By Confidente Reporter
AGRIBANK has signed a one-year memorandum of understanding (MoU) with the MAWF/GIZ Support to De-bushing Project, to support bush control and utilisation initiatives.
The MoU covers cooperation areas, such as product development, loan risk assessment, information sharing, capacity building, as well as monitoring and evaluation.
The MAWF/GIZ Support to De-bushing Project was established through a bilateral cooperation between the German and Namibian governments, in partnership with the Ministry of Agriculture, Water and Forestry to develop, improve and implement strategies on sustainable bush control.
The project aims at creating a national framework for bush control, which comprises of three inter-related objectives, which are creating value-addition opportunities for the biomass resource, supporting farmers, wood harvesting and processing industries, through the establishment of a De-bushing Advisory Service (DAS).
It also aims to create an enabling environment, in general, to establish an environmentally friendly and sustainable biomass industry.
The DAS is a national information platform and focal point for questions relating to bush encroachment, bush control and value-addition.
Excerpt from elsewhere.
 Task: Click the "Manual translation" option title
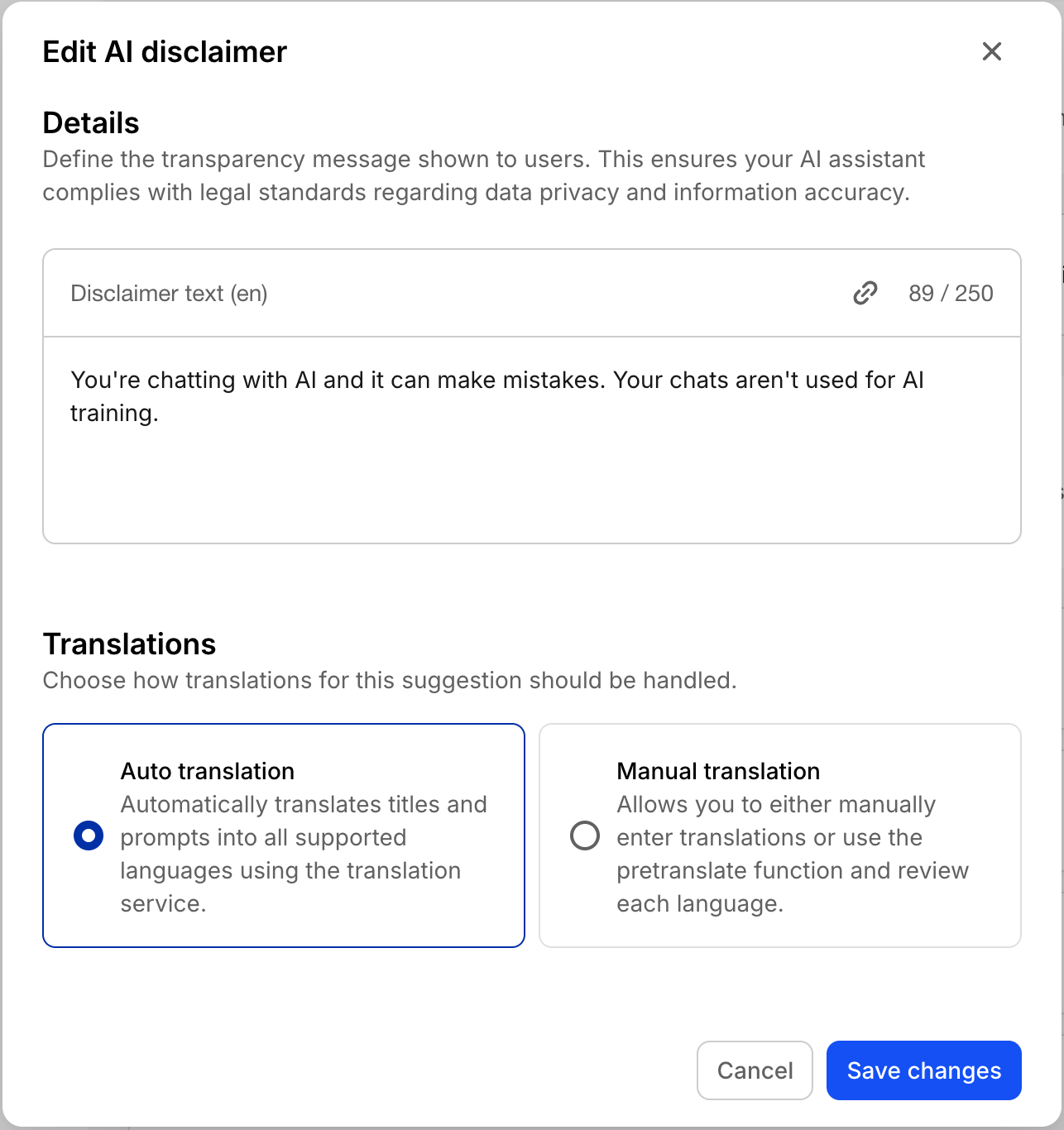coord(718,771)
By virtue of its responsibilities, the DAS will be the main co-operator in the implementation of this agreement.
Speaking at the signing ceremony, Agribank Chief Executive Officer, Sakaria Nghikembua, noted that the MoU demonstrates the bank’s resolve to play a meaningful role in the socio-economic transformation and development of Namibia.
“We continuously strive to innovate ways and means to ensure that our products and services become more accessible to all Namibians, in order to contribute to the development of agriculture in this country. Bush encroachment has proven to be a problem in many parts of the country, and we trust that through this agreement, more farmers and entrepreneurs will have access to financing and advisory services, to turn the challenge of bush encroachment into value-addition opportunities,” Nghikembua stated.
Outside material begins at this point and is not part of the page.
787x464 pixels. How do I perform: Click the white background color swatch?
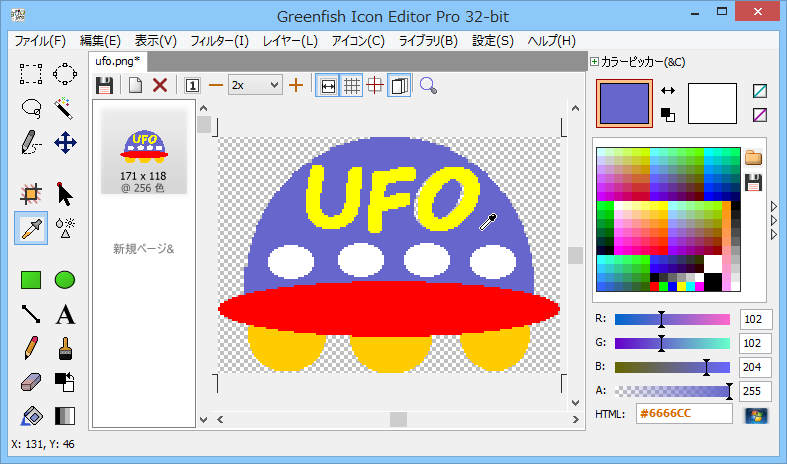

GIZ Project Team Leader, Frank Gschwender, emphasised that there is great potential for a diversified industry, based on Namibian encroacher bush.
“The scope of bush encroachment is huge, estimated at more than 30 million hectares of land, amounting to a total of 200 to 300 million tons of biomass, providing Namibia with a sheer unlimited resource, which is in high demand globally. The knowledge of the opportunities created through biomass utilisation is crucial for the industry to flourish.
“As an emerging industry, the sector is faced with difficulties in accessing financial products, to upscale bush control and value chain initiatives. As such, this cooperation is seen as a roadmap to create financial models, suited to boost the bush-based biomass industry, thereby achieve large-scale rangeland restoration,” Gschwender added.